Effects of the coalification jump on the petrophysical properties of lignite, subbituminous and high-volatile bituminous coals

Abstract

The evolution of the petrophysical properties (porosity/permeability) of lignite, subbituminous and high-volatile bituminous coals (LSBC) and the effects of the first coalification jump on the pore-cleat physical properties are still poorly understood. We investigated the pore-cleat heterogeneity, volume, aperture, connectivity and pore-contributed porosity/permeability with increasing coal ranks based on measurements obtained by photometer microscopy, mercury intrusion porosimetry and nuclear magnetic resonance. The results show that the values of adsorption-pore fractals (DA)<seepage-pore fractals (DS)<cleat fractals (DC), which indicates that the heterogeneity is in the order adsorption-pores<seepage-pores<cleats.

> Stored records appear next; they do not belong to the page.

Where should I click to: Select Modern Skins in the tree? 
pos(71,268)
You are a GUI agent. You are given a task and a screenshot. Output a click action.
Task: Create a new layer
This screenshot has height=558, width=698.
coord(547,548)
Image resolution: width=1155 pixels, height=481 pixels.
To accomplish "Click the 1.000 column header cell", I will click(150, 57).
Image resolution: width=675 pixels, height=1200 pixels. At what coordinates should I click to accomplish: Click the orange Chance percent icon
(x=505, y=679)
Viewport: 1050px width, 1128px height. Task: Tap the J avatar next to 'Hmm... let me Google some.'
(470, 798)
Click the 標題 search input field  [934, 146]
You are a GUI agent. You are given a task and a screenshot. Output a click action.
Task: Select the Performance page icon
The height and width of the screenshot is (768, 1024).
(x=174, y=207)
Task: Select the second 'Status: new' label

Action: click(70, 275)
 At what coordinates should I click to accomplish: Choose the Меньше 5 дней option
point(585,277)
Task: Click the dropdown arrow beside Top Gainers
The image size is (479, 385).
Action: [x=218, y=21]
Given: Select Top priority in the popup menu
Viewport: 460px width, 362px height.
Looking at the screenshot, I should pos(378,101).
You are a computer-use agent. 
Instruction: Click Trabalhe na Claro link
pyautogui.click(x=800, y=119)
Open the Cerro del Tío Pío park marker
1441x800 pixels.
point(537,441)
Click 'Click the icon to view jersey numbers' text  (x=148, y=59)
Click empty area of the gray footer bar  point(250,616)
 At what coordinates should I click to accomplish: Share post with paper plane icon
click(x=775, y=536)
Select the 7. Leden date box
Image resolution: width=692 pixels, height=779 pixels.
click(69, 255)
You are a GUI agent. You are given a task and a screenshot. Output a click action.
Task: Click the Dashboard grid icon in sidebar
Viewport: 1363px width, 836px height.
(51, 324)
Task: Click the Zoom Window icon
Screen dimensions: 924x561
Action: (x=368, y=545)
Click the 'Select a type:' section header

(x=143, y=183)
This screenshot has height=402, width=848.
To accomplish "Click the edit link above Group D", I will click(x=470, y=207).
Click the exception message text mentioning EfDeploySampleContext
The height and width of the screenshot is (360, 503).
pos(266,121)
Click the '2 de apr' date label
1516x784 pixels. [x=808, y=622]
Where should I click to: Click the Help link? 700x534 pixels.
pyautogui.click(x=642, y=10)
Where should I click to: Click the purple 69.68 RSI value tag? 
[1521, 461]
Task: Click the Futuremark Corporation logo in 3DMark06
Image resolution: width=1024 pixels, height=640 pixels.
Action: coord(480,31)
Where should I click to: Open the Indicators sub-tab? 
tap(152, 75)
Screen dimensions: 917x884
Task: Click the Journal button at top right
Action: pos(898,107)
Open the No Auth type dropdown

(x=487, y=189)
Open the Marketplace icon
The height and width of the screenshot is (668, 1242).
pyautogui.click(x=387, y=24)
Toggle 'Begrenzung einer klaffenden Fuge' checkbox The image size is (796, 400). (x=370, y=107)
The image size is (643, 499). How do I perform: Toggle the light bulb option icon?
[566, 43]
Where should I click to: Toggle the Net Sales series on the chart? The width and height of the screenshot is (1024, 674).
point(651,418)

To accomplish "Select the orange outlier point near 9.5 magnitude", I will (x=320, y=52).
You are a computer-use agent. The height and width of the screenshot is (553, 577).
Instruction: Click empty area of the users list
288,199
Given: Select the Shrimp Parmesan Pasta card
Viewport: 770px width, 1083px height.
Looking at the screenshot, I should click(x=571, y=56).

The first coalification jump makes abrupt changes in the pore volume, efficiency of mercury withdrawal and coal cleat/total porosity, and results from the generation of hydrocarbons, asphalt and cleats in vitrinite. Additionally, coal porosity displays a “U” shaped trend with increasing coal rank. Cleat-contributed porosity also exhibits a “U” shaped trend, with ∼95% for 0.3 Ro, m%, ∼80% for 0.6 Ro, m% and ∼95% for 0.9 Ro, m%. The pore-contributed porosity decreases with increasing coal rank, which may result from pore space evolution by mechanical and chemical compaction. It is found that coal permeability has no obvious trend with increasing coal ranks, possibly related to the degree of cleat development. The cleat characteristics, including the aperture, length, frequency and connectivity, have a significant influence on LSBC porosity and permeability. However, certain subbituminous coals have pore-contributed permeabilities of 35–79%, which demonstrates that the influence on coal permeability of seepage-pores (providing methane flow pathway) should not be ignored.